[PROBLEM DESCRIPTION] Reproduce the data word for word, starting at its first line and stopping after the line that contains "tap(260, 82)". Leave the pictures out of your copy.

[RECORDS SUPPLIED]

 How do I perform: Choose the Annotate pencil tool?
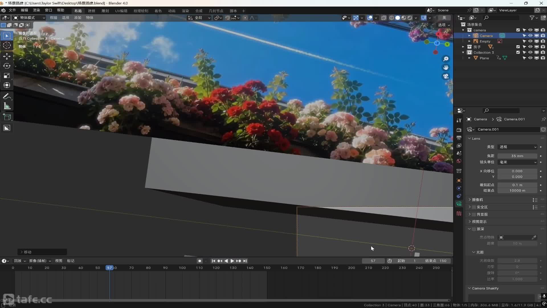[x=7, y=97]
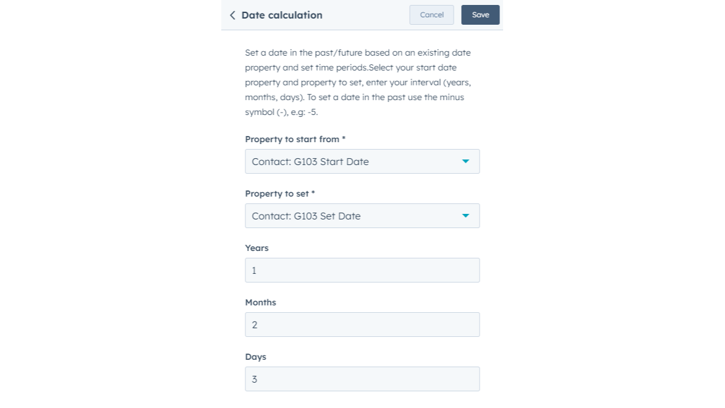Click the 'Property to set' label
The height and width of the screenshot is (408, 725).
[x=276, y=193]
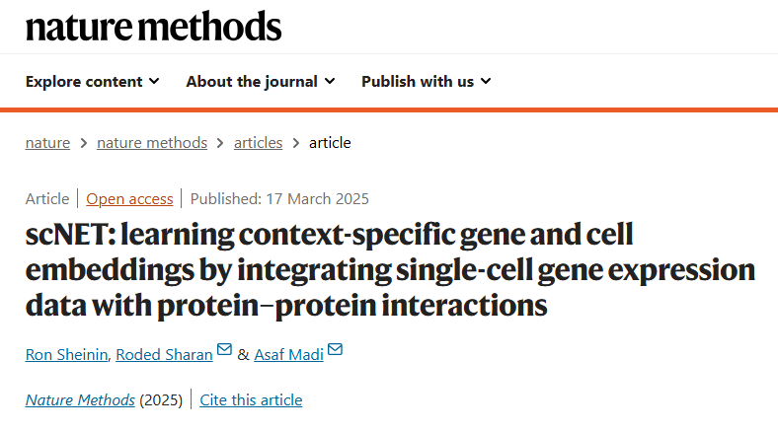Open the About the journal dropdown
This screenshot has width=778, height=431.
tap(260, 82)
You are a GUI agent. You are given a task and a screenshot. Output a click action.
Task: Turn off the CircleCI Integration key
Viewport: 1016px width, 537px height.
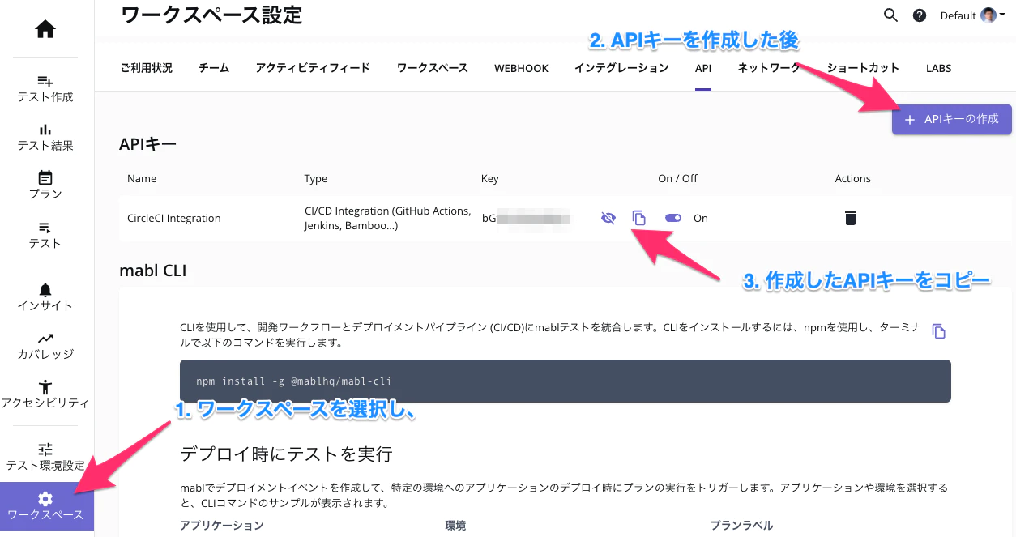(672, 218)
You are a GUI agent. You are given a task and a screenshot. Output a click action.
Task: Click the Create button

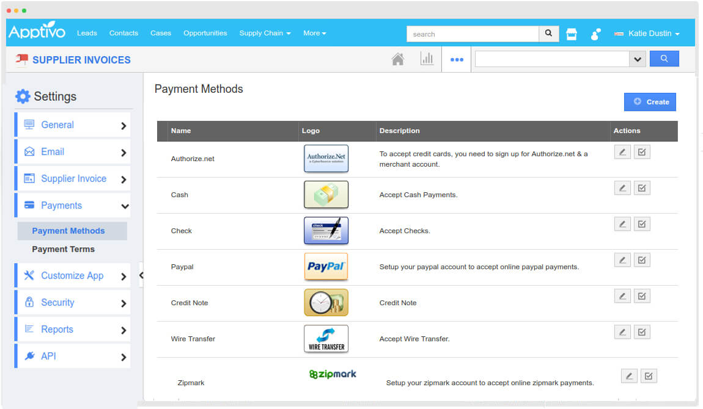[650, 101]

[FINISHED ANSWER]
 How do I perform: Choose the Annotate pencil tool?
[x=7, y=97]
Click the 'Property to set' label
The height and width of the screenshot is (408, 725).
[x=276, y=193]
Open the About the journal dropdown
This screenshot has width=778, height=431.
tap(260, 82)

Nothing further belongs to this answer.